Exercícios de estilo (1)

Tenho tido pouco tempo para escrever, mas quero começar uma brincadeira inspirada pelo francês doidjão Raymond Queneau. Como vocês devem saber, Queneau foi fundador do Oulipo -Ouvroir de Littérature Potentielle, grupo de escritores que incluía Italo Calvino e Georges Perec- e é o autor de "Exercícios de Estilo", livro em que um mesmo fato é narrado de 99 maneiras diferentes. Não tenho fôlego para escrever 99 posts (bronquite, sabe como é), mas acho que dá para fazer alguns à la manière de... interessantes.

O enredo básico atende a uma reivindicação do meu caro Alexandre -que se queixa, com justiça, de uma "ditadura das coisas desinteressantes ditas interessantemente". Por isso, escolhi o ponto de partida mais interessante que pude conceber: a história do cachorrinho que tinha três pernas, foi mijar e caiu.
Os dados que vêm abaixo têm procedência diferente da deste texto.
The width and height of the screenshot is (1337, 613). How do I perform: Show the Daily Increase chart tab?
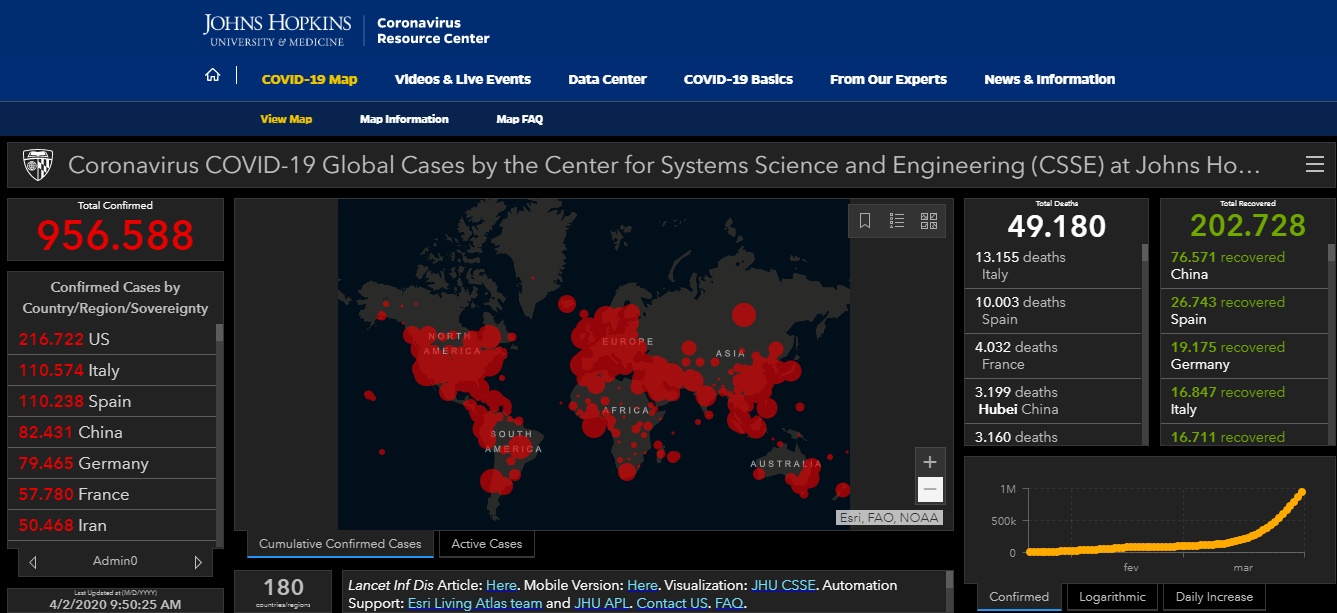point(1213,597)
Vejam a seguir alguns modos de contar esse acontecimento épico.

* Thomas Bernhard

"Eu estava cansado de ver aquelas caras idiotas, aquele povo imbecil com seu ar soberbamente idiota, aqueles vienenses enfatuados e idiotas enquanto estava recostado ao muro, pensava 'como podem os habitantes de um país ser tão congenitamente, tão irremediavelmente idiotas, é repulsivo', enquanto recostado ao muro observava o grotesco espetáculo de um cão nojento cheio de feridas, com uma perna a menos, mancando em direção a um poste idiota, idiota como cada centímetro quadrado de Viena, eu pensava recostado ao muro 'esse cão sem perna é igual aos vienenses, todos são cérebros com uma pata a menos, todos encostam-se no poste para urinar e caem, e rolam no próprio mijo, esses vienenses tão estúpidos, sarnentos e idiotas', pensava enquanto estava recostado ao muro e o cão tentava urinar e caía."

* Clarice Lispector (para a Colorina)

"Eu era uma cadela de três pernas. E não era. Melhor: eu me era sendo, obliquamente, desequilibradamente. Me era, vista de fora -com a dolorosa consciência da perna faltante, mas indiferente. E vista de dentro, espessa, sem compreender, sem nem ao menos tentar. E era também uma perna que perdeu a cadela. E era o poste, a cadela, a ausência da perna. Tudo se me era assim- tão imóvel, tão docemente sem sentido, tão perna. E eu me era sendo, vendo o líqüido luminoso e amarelado, orelha abrupta colada ao chão. E a urina se me era, e eu não sei o que digo, e então adoro."

* Dalton Trevisan

"Sarnento, aquele cão. Tinha três pernas. Foi mijar. Caiu."